Les comparateurs de prix sur Internet, et plus précisément kelkoo.fr, acheter-moins-cher.com, pricerunner.com, buycentral.com, leguide.com et monsieurprix.com, seraient actuellement dans le collimateur de la DGCCRF. Le motif : ils sont rémunérés par les sites marchands qui y sont référencés.
Ma première réaction est de dire qu’un comparateur de prix n’a pas vocation à être exhaustif. A plus forte raison si l’on considère qu’au-delà du e-commerce, tout marchand online a une concurrence avérée : le magasin de proximité, pas forcément connecté sur le Net.

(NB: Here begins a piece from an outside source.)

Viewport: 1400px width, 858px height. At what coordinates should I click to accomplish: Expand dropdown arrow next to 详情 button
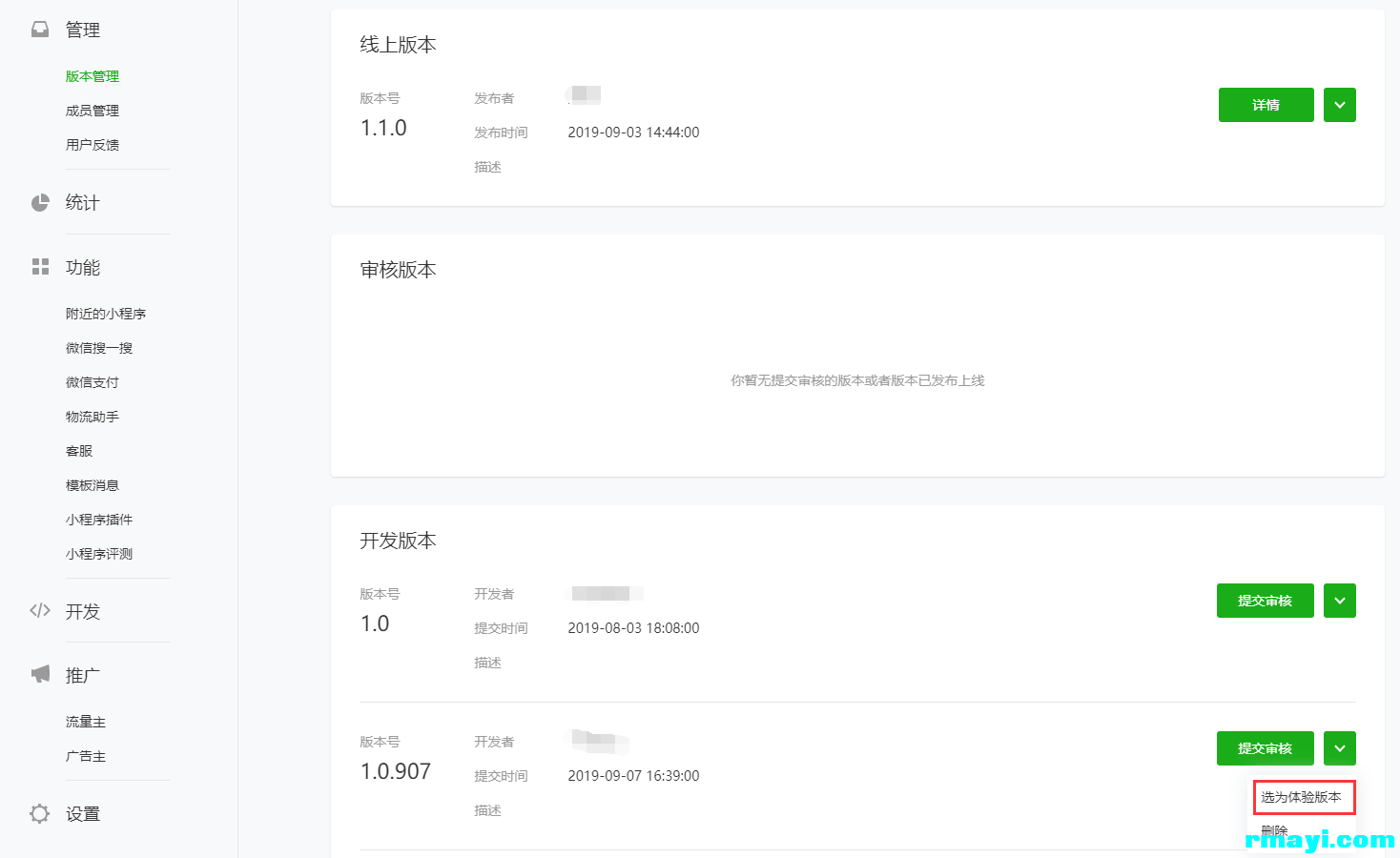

Seconde réaction : autant la rémunération de ces comparateurs par les marchands est une évidence, autant la décision finale d’acheter ou non, et à tel endroit plutôt qu’un autre, n’appartient qu’à une seule personne : le consommateur.
Avant d’acheter, que ce soit d’ailleurs sur Internet ou non, le consommateur dispose librement de la possibilité de comparer, et de rechercher autant qu’il le souhaite l’offre qui lui conviendra le mieux. Autrement dit, si vous êtes acheteur compulsif, ou si - pour quelque raison que ce soit - vous vous apercevez après l’achat que vous avez payé votre commande plus cher que vous l’auriez pu, à qui la faute ?
A une heure où le chômage est la première préoccupation des Français, est-il bien raisonnable de mettre un bâton de plus dans les roues des entreprises ? Et est-il bien respectueux, à l’égard du consommateur, de le surprotéger au point de l’inciter à ne plus réfléchir ?
Derrière ces comparateurs il y aussi des emplois : rien que chez kelkoo.fr ce sont 180 personnes qui travaillent (source : societe.com). Est-ce que l’on doit mettre ces emplois en danger sous prétexte que l’on veut faire du consommateur un acteur du commerce totalement assisté ?
Et puis, d’autres questions se posent : le prix est-il le seul argument décisif pour l’achat ? Bien sûr que non. Beaucoup préféreront par exemple payer un peu plus cher mais avoir la faculté de régler en 3 fois sans frais.
Alors oui, on le sait, les comparateurs de prix sont rémunérés par les sites marchands qu’ils référencent. Le principe de cette rémunération est une commission sur les ventes réalisées. Où est le mal ? Cette formule crée et/ou maintient des emplois, tant chez le marchand que chez le comparateur.
Que va demander la DGCCRF ?
Obliger les comparateurs à référencer tous les marchands en ligne qui se présentent, même sans rémunération ? Dans ce cas, pourquoi les autres marchands devraient-ils continuer à payer une commission ? Et à l’inverse, quid des marchands non connectés ?
Qu’une clarification soit effectuée ? Si je m’en réfère à mon expérience passée de commerçant en ligne (200 commandes / jour, 4 M€ de C.A. annuel), plus de 90% des consommateurs ne lisent ni les conditions générales de vente, ni les informations relatives aux délais de livraison (ni même aux frais de port d’ailleurs), ni plus généralement les infos légales et assimilées.
Interdire tout simplement les comparateurs de prix ? Alors si le chômage remonte, il ne faudra pas venir se plaindre.
Quelle que soit l’issue de cette enquête, il est à regretter que le consommateur soit traité comme un acteur incapable de décider par lui-même ; en voulant le défendre, on fait de lui un personnage irresponsable et irréfléchi. Ce n’est ni sérieux ni respectueux.